WRITTEN PROBLEM 1: Quote every one of the rows that follow the passage below, word for word, leaving the pictures out of your reply.

PASSAGE TO READ:
========================================

Let's look at AArch64, since one would expect it to be the most mature of the three for both LLVM and GCC. With GCC we get the following:

asm_load:
        adrp    x1, :got:gs
        adrp    x0, :got:gu
        ldr     x1, [x1, #:got_lo12:gs]
        ldr     x0, [x0, #:got_lo12:gu]
        ldrsh   w1, [x1]
        ldrh    w0, [x0]
        #x1
        #x0
        add     w1, w1, 2
        #x1
        add     w0, w0, 2
        #x0
        ret

asm_param:
        sxth    w0, w0
        and     w1, w1, 65535
        #x0
        #x1
        add     w0, w0, 2
        #x0
        add     w1, w1, 2
        #x1
        ret

Starting at asm_load, we see that values loaded for inline assembly are sign-extended according to their type. However, values resulting from the computation, despite the C clearly forcing them to be truncated, remain untruncated when passed to the inline assembly. This is fine for the signed variable, because it's sign-extended in the register so any integer overflow (which would notionally go from being a leading 0 to leading 1 in 16-bit and thus require more sign-extension) is undefined, and if we cross from negative to non-negative then the carries will propagate up. However, this is problematic for the unsigned variable, since 0xfff[ef] should wrap back around to [01], but we will instead go to 0x1000[01], which is different from how that value would be represented if it had gone out to memory and come back (an __asm__ __volatile__("" :: "r"(&lu) : "memory"); to force it to be in memory will cause it to be loaded back with an ldrh, thereby truncating it). For asm_param, things look very similar, just with explicit sign/zero-extension instructions since there are no loads to fold them into. So, GCC is not self-consistent with what the high bits are.

========================================

GIVEN DATA:
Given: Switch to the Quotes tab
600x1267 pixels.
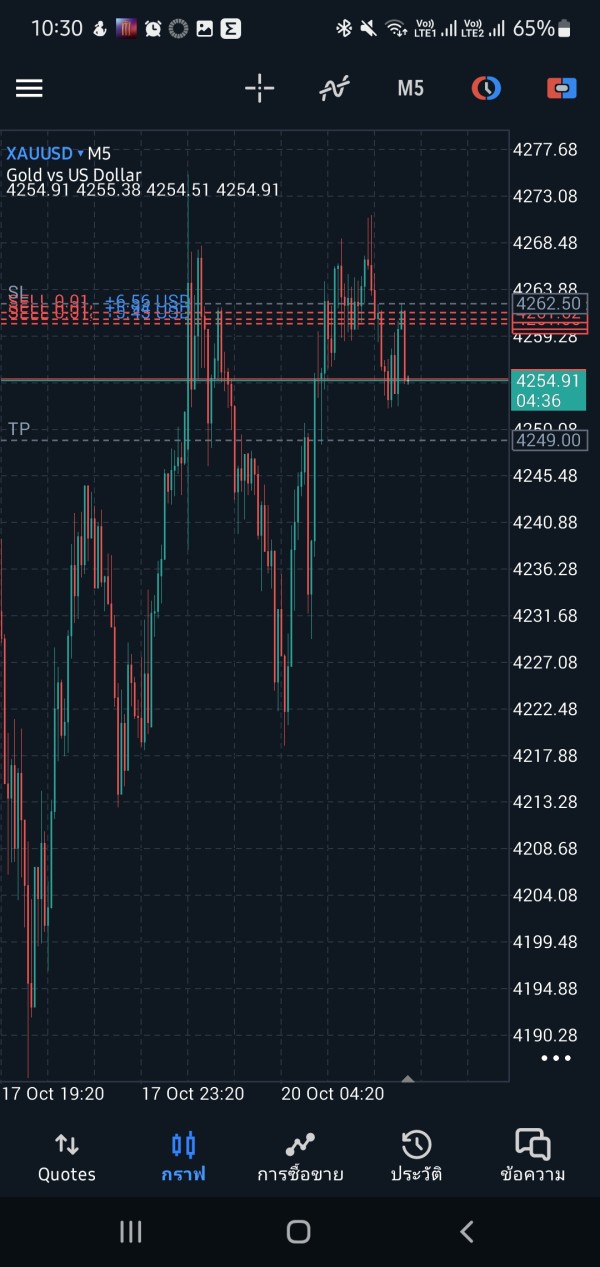Looking at the screenshot, I should 66,1157.
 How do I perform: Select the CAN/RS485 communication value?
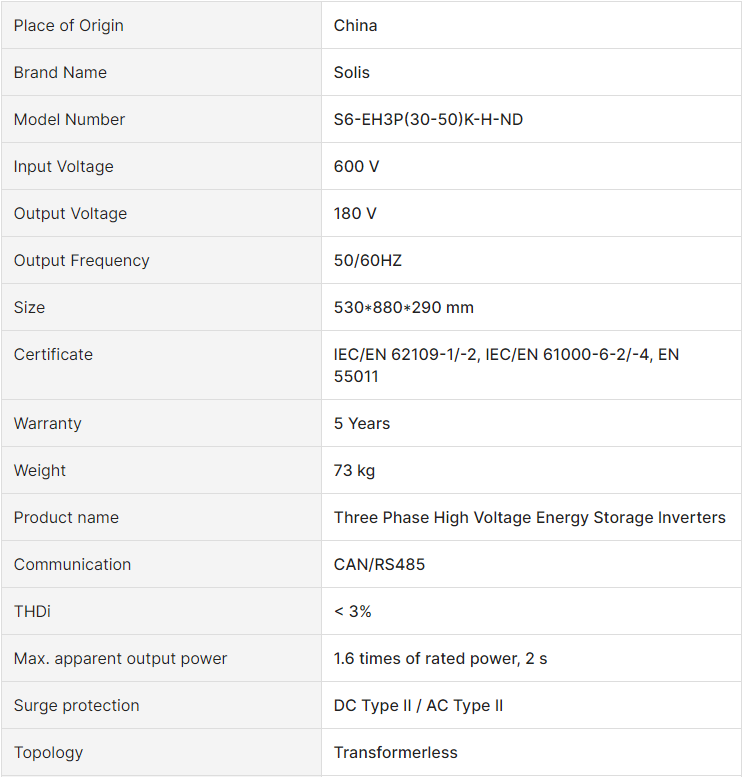tap(379, 564)
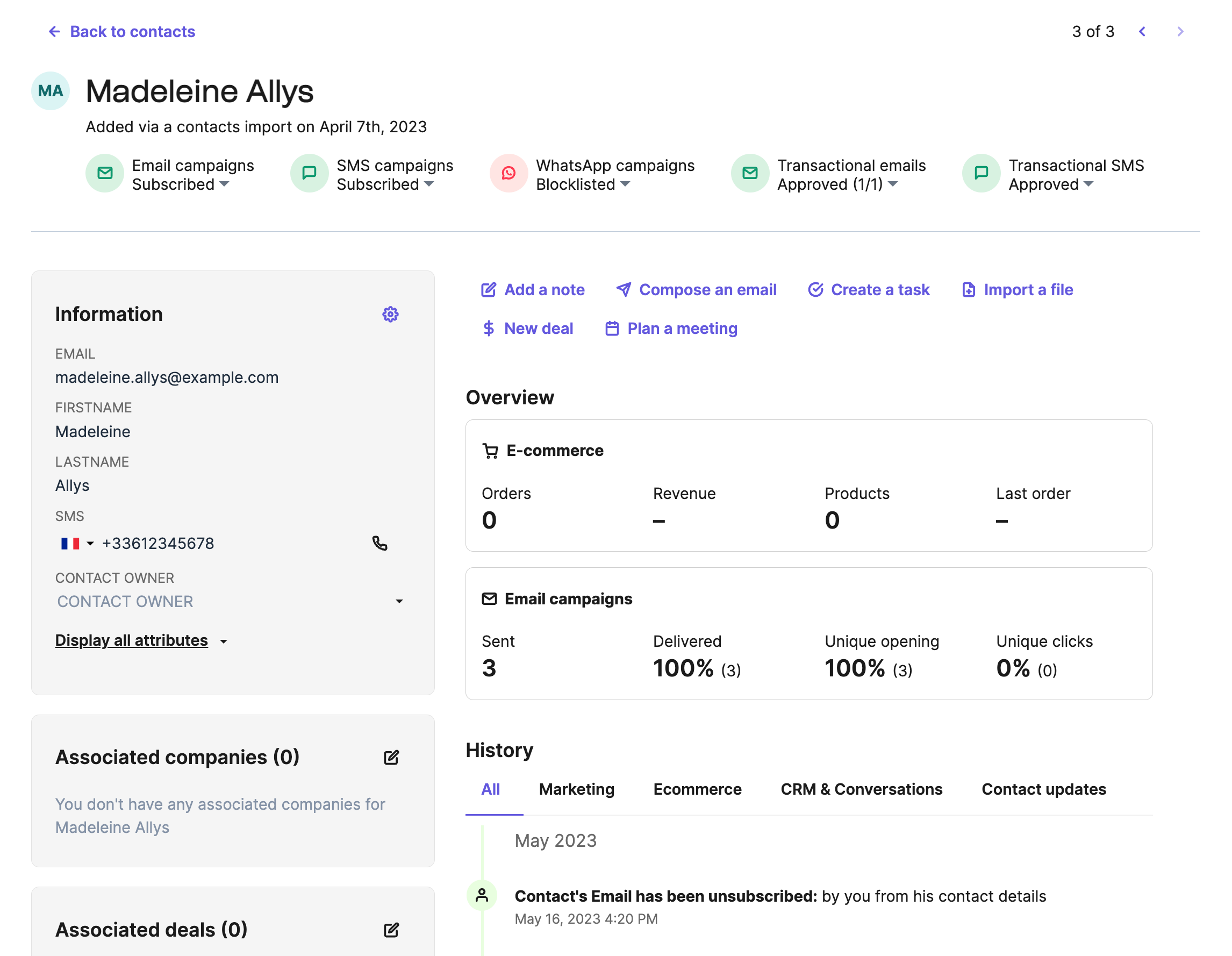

========================================

WRITTEN PROBLEM 2: In the passage on GCC's AArch64 output, which instruction loads the unsigned value back when it is forced into memory?

WRITTEN ANSWER 1:
Given: Switch to the Quotes tab
600x1267 pixels.
Looking at the screenshot, I should 66,1157.
 How do I perform: Select the CAN/RS485 communication value?
tap(379, 564)

WRITTEN ANSWER 2: ldrh